PS 86-46
Variability in soil nitrogen retention across forest, urban, and agricultural land uses
Friday, August 14, 2015
Exhibit Hall, Baltimore Convention Center
Julie N. Weitzman,
Department of Ecosystem Science and Management, Pennsylvania State University, University Park, PA
Jason P. Kaye, Department of Ecosystem Science and Management, Pennsylvania State University, University Park, PA
Background/Question/Methods: Inorganic nitrogen (N) added to soils can be converted to organic form within minutes to weeks, but the extent to which new soil organic N is susceptible to remineralization remains unclear. If the newly converted soil organic N is labile it may become remineralized, potentially impacting water and air quality, as well as plant growth. In contrast, stable soil N may be a sink that mitigates N pollution on decadal time scales. Forests are known to retain a high percentage of added N (from 30-80%), but not much is known about N retention in urban and agricultural systems, which are both recognized as sources of N pollution. A better understanding of rates and magnitudes of organic N formation and stability should translate into better management of N losses from terrestrial ecosystems and better predictions of N cycling in regions with mixed land-use. This study assessed the rate and magnitude of N retention in the stable organic matter of forest, urban, and agricultural ecosystems. Soil plots in each land use were labeled with inorganic
15N (98% APE) and cored at 15 minutes, 2 days, and 20 days following injection. Subsamples were biologically fractionated to differentiate labile and stable pools.
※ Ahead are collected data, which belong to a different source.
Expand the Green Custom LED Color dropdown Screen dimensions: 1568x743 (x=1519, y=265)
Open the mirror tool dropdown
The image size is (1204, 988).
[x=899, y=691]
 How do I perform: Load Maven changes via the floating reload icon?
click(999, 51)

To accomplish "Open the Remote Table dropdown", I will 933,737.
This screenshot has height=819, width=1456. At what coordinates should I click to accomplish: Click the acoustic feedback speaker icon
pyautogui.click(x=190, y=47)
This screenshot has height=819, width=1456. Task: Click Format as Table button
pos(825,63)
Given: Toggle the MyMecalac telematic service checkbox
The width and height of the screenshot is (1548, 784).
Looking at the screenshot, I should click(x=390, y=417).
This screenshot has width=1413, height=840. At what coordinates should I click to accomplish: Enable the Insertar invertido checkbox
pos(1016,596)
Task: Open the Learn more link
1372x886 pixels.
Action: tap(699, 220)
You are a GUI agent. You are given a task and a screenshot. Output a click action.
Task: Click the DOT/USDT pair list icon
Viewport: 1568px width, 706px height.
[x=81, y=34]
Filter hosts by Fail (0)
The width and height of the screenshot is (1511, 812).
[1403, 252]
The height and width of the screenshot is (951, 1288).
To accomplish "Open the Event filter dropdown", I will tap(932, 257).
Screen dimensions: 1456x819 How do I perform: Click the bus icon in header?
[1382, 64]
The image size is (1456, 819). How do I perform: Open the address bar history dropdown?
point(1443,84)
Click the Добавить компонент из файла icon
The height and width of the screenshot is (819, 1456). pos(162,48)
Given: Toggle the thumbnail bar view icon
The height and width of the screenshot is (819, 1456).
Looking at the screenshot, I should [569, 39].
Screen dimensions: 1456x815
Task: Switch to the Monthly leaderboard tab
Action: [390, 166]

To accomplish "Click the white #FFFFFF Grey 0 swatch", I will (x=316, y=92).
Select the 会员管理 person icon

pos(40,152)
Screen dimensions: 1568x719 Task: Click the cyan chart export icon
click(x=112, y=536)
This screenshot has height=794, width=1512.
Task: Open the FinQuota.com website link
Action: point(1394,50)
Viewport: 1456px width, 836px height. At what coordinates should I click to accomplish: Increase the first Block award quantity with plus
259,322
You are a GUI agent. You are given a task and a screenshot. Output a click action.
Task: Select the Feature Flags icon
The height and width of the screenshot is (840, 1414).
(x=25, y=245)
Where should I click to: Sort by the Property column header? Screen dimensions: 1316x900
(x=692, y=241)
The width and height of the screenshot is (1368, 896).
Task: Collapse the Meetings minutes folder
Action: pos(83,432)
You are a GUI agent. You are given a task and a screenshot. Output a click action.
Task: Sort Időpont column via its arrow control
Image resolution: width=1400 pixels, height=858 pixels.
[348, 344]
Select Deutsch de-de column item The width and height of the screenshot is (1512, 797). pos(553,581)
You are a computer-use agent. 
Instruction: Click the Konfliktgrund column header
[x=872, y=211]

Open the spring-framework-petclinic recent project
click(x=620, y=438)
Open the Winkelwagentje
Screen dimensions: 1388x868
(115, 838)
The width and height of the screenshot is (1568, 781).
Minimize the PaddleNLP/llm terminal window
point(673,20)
Results/Conclusions: Stable 15N formed within 15 minutes in all land uses, with retention greatest (14% of added 15N) in forest systems, followed by urban and agricultural systems. Stable 15N made up a greater proportion of the retained 15N pool as time increased, in contrast to labile 15N, which decreased over time. The form in which 15N was added impacted partitioning between the soil N pools. When injected as 15NH4+ the stable 15N pool formed within 15 minutes and remained fairly constant over time. For 15NO3- enriched sites stable 15N did not form quickly, and small accumulations were seen in forest and urban systems. Results suggest that the magnitude of the stable 15N pool varies among forest, urban, and agricultural ecosystems, but the rate of change over time is similar among the three land-use types.